Foreigners in China are lacking a collective memory and do not learn from their mistakes, says author Paul French in the Australian Newspaper The West, not only looking at his own 20-year experience, but going back to the beginning of last century.
The West:
"Foreigners have been doing business in China for a long time," he says. "But the thing I find interesting is that, as foreigners in China, we have no collective memory. People are making mistakes in 2012 in China that their great-grandfathers made in 1926."
It's a memory lapse, he argues, "that has cost us a lot of money and, given some of the books I've written and some of the books other people have written, there's not really any excuse any more. You're just lazy if you haven't caught up with that stuff."
It's French's belief in the importance of collective memory too, that compelled him to focus on a 75-year-old murder mystery in his recent and ninth non-fiction book, Midnight in Peking. This page-turning probe into the brutal slaying of Pamela Werner, the 19-year-old daughter of a British diplomat, in Peking in 1937 has attracted the interest of both the BBC and ITV, as well as Oliver Stone, and is the result of a five-year-long trawl through the archives on three continents.
Chinese and Western business practices differ, quite a lot. Bill Dodsonrecalls on his weblog a due diligence trip into Zhejiang province, visiting a company that offered to their Western visitors two accounting books. The Western visitors were shocked. A different modus operandi.

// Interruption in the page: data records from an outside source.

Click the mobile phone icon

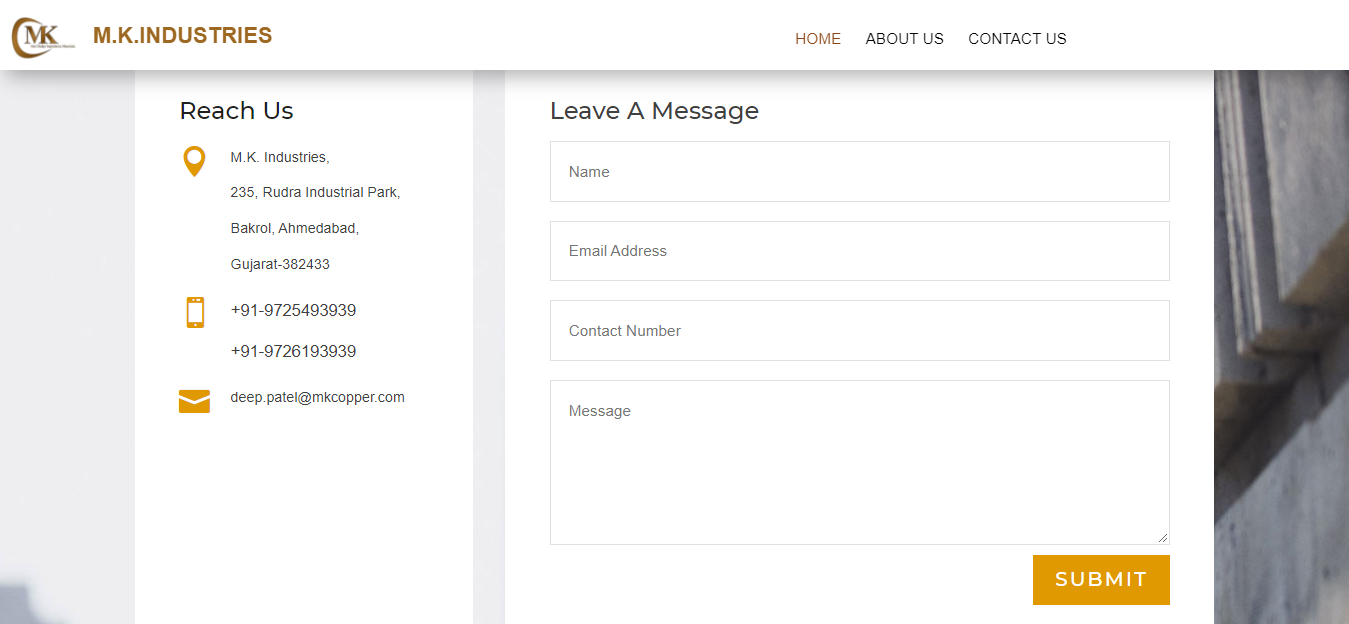coord(195,312)
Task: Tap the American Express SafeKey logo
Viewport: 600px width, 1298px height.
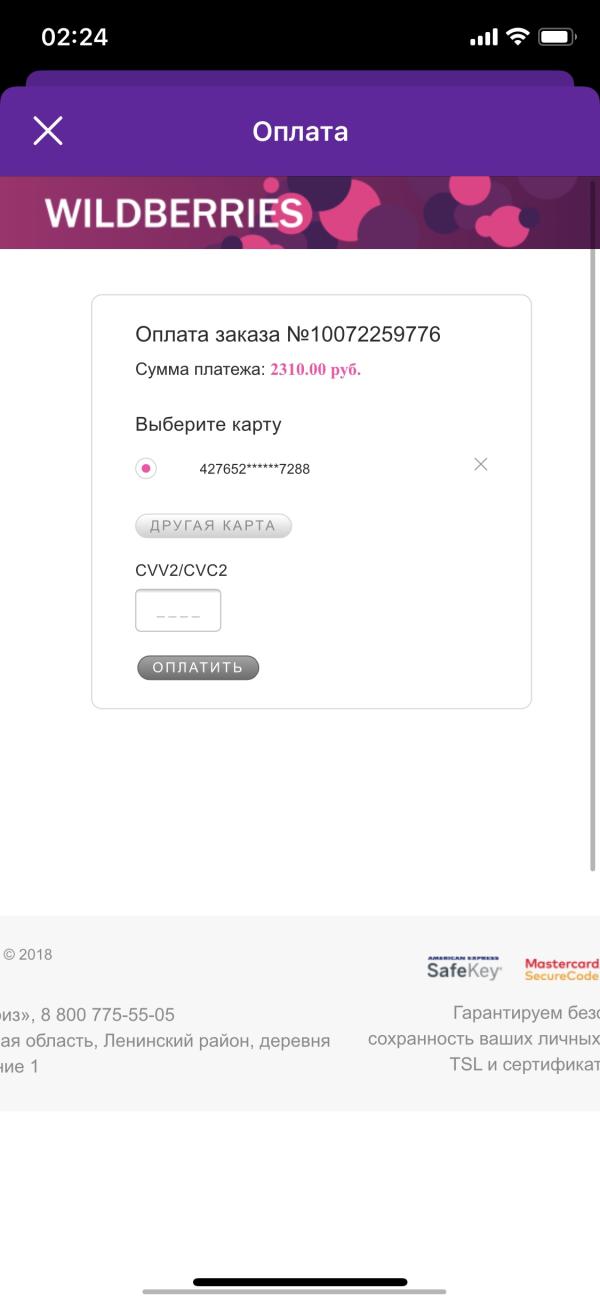Action: point(464,966)
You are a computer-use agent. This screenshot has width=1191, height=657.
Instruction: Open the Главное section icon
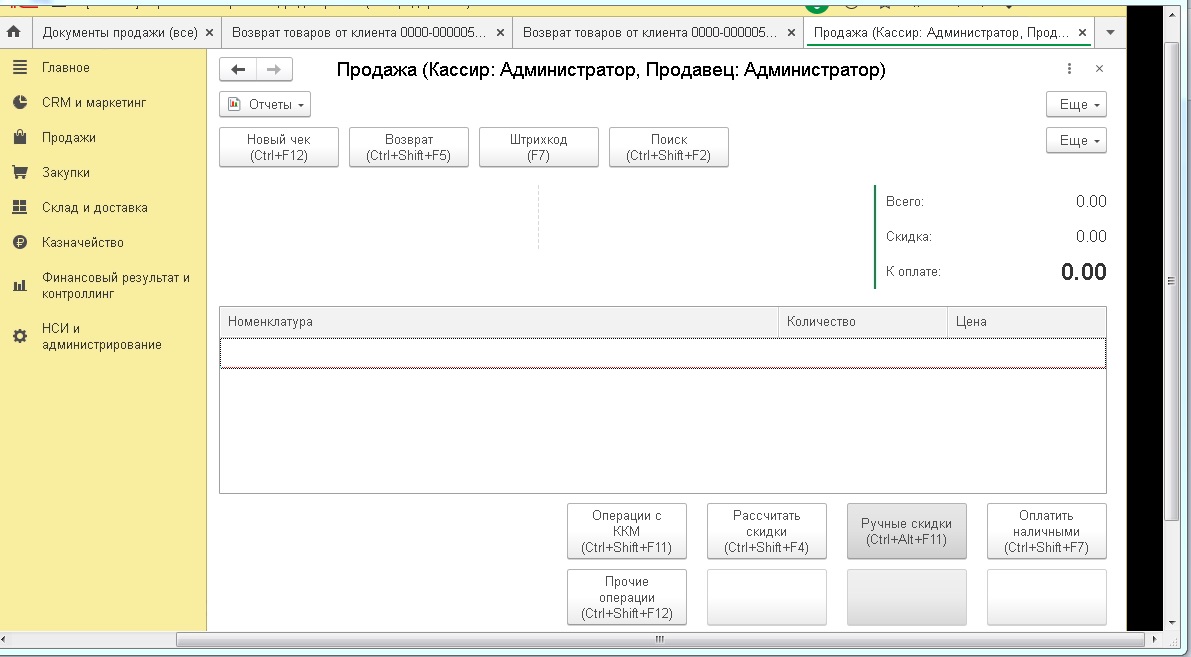click(19, 67)
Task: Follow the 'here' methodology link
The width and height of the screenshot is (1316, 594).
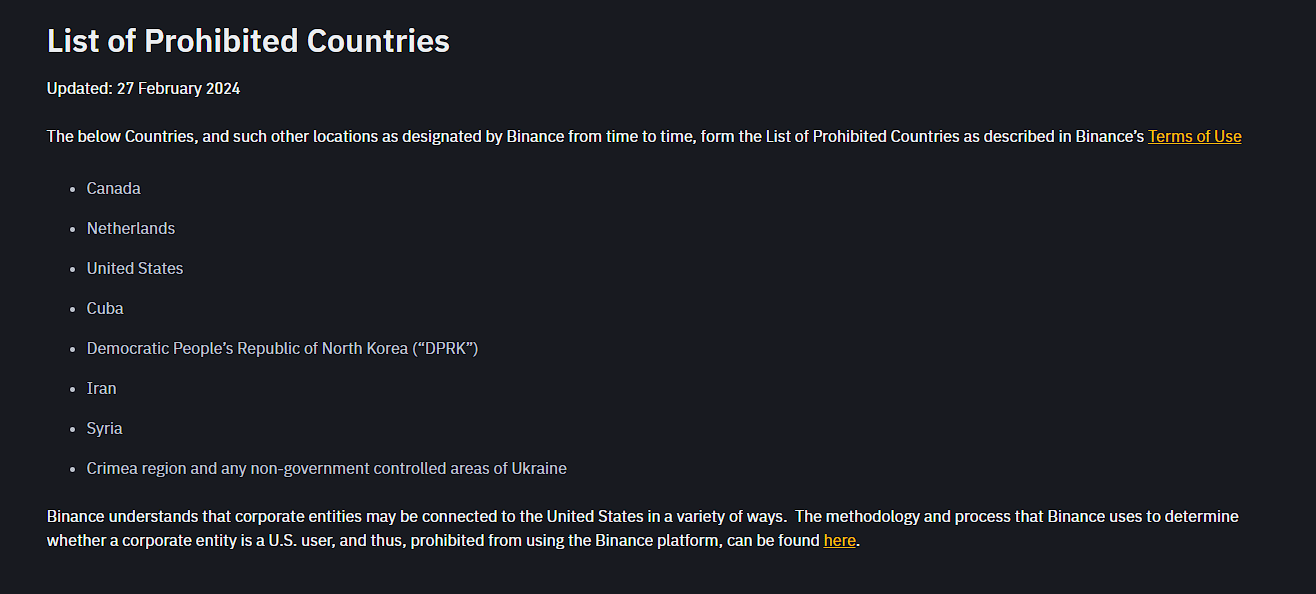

One of the brothers and an assistant, a young woman in a factory smock, brought out two great ledgers, hand-written. Two books? the Europeans queried.
“Oh, one book is for us and the other for the tax authorities,” one of the brothers answered blithely. “They don’t want us to report too much income, so we have to keep the records elsewhere.,” he explained. Apparently, the difference in actual vs. reported was negotiated and channeled to tax patrons. Neither of the brothers considered maintaining at least two sets of books or tax negotiations or contorted shareholding structures at all improper. It was just the way things ran in China. Visits to the remaining two targets revealed the same modus operandi.
It’s no wonder, then, that Chinese businesses seem genuinely aggrieved that Western shareholders and stock exchanges consider their business dealings improper at best, down-right illegal at their most dramatic. After all, what’s worked for a society for thousands of years must be good for the rest of the world.
“Losers cheat some people and get caught. Winners cheat the whole world all the time.” Tom Doctoroff quotes Tang Jun, a former corporate celebrity in China who recently fall from his pedestal. Has the Warren Buffet of China become its Bernie Madoff?
Is Tang Jun without moral scruples? To westerners, the answer is, of course, yes. He built his reputation on, at best, half truths and, at worse, outright deceit. Further, former colleagues at Microsoft and Shanda describe Mr. Tang as a pseudo-leader, perpetually detached, more interested in managing his image amongst foreign bosses and investors than generating lasting shareholder value.
Interestingly, however, the post-scandal reaction of many ordinary Chinese was far more ambiguous, sometimes sympathetic. Although this case unleashed a tidal wave ofschadenfreude, the masses were more titillated than up in arms. According to one 35-year-old professional, “He was only doing what anyone in his position would do.” And another: “Tang Jun got caught. He pushed it too far. But, today, it’s so competitive. We have no choice but to play the damn game. Face is everything.”